Им просто надо составить максимально полную картину, говорили они, задавая один и тот же вопрос на разные лады, чтобы проверить, не изменится ли ее версия. Это серьезное обвинение, напоминали они, как будто проблема именно в обвинении. Ей объясняли, чего делать не следовало: ждать целую неделю с заявлением, выбрасывать одежду, которая была на ней, принимать душ, пить, попадать в эту ситуацию, входить в комнату, подниматься по лестнице, вводить его в заблуждение. Если бы ее просто не существовало, ничего такого не случилось бы, почему она об этом не подумала?
Ей пятнадцать, ему семнадцать, и все же во всех обсуждениях он фигурирует как «мальчик». Она – как «молодая женщина».
Слова – дело серьезное.
Мира кричала. Звонила куда-то, скандалила. Ее просили успокоиться. Все здесь между прочим пытаются делать свою работу. Петер сидел, накрыв ладонью Маины пальцы, за столиком в комнате для допросов полицейского отделения в Хеде и не знал, ненавидит ли его дочь за то, что он не кричит, как Мира. За то, что у него нет юридического образования и он не знает, из-за чего нужно скандалить. Что он не бегает по улицам и не пытается кого-нибудь убить, кого угодно. За то, что он ничего не может сделать. Когда он убрал ладонь с ее руки, обоим стало холодно.
В глазах одного из родителей Мая видит неописуемый гнев и вечную пустоту – в глазах другого. Она поехала с мамой в больницу. Папа поехал в другую сторону, в Бьорнстад.
Однажды Маю спросят, понимала ли она, какие последствия будет иметь ее заявление и решение рассказать правду. Она кивнет. Иногда ей казалось, что она единственная понимала это. Много времени спустя, через десять лет, она подумает, что вообще-то самой большой проблемой было то, что взрослых все это потрясло куда больше, чем ее саму.

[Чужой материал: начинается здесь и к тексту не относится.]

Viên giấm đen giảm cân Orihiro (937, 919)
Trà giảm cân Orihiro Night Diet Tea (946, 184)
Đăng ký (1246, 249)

Они были невиннее: в свои пятнадцать лет, с интернетом под рукой, она прекрасно знала, что мир – жестокое место для девочки. Родители представить не могли, что такое вообще может случиться, Мая же просто не думала, что такое случится именно с ней. Поэтому, возможно, падать было не так больно.
«Как мерзко это осознавать», – подумает она тогда, через десять лет, а потом станет припоминать самые странные подробности. Например, что у одного полицейского было обручальное кольцо не по размеру, оно болталось на пальце и стучало по столу. И что он ни разу не взглянул ей в глаза, а все время смотрел на ее лоб или губы.
Она вспомнит, что сидела тогда и думала про урок физики, где им рассказывали о жидкостях и холоде. Вода от холода расширяется, это надо знать, когда строишь дом в Бьорнстаде. Летом в трещины камней затекает вода, а при минусовых температурах влага превращается в лед, и камни крошатся. Таким стало ее детство, детство младшей сестры умершего старшего брата. Детство, которое было одной-единственной, бесконечной отчаянной попыткой не растекаться, не попадать в трещины своих родителей.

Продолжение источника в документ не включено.